Concerning disease severity, no differences were observed in ARDS rates during admission (78.3% vs. 75.8%, p = 0.50) or minimum mean lymphocyte count (1227/mm3 vs. 1060/mm3, p = 0.551); but patients with prior immunosuppression presented lower SapO2/FiO2 ratios (251 vs. 276, p = 0.02) and more severe lymphopenia (53%, vs. 24.1%, p < 0.001). They received steroid therapy more frequently during admission (70.5% vs. 56.7%, p = 0.001). Immunocompromised subjects presented infectious complications more frequently (p < 0.001) (Table 2).
Considering outcomes, immunosuppressed patients had a longer hospital average stay (13 vs. 9 days, p < 0.001) and higher readmission rates after discharge (10.8% vs. 5.1%, p = 0.007). Overall mortality was 15.1%, being significantly higher in patients with baseline immunosuppression (28.9 % vs. 13.5%, p < 0.001) (Table 2).

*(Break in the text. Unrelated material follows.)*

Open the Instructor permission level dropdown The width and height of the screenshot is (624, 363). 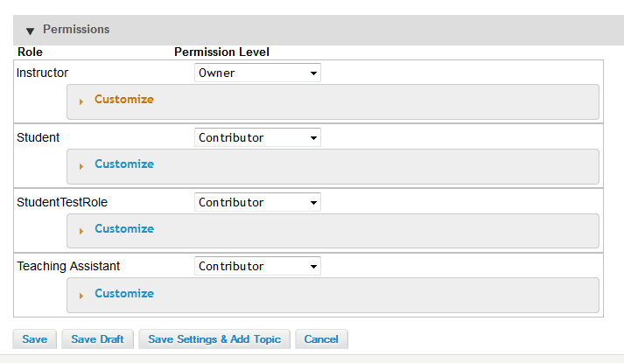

3.2. Immunosuppression as an Independent Factor Related to Mortality

Since a higher proportion of individuals with immunosuppression died during admission, a multivariate analysis to identify the mortality risk factors was performed (Table 3). Mortality was associated with previous immunosuppression (OR: 2.24, 95%CI= 1.37–3.65) as well as other known baseline comorbidities, including age (OR:1.11, 95%CI:1.09–1.13), neurological disease (OR: 2.79, 95%CI: 1.89–4.11), kidney disease (OR: 2.62, 95%CI: 1.58–4.34) and by the presence of ARDS (OR: 14.06, 95% CI 4.80–41.20) and severe lymphopenia (OR: 2.95, 95% CI 2.03–4.30).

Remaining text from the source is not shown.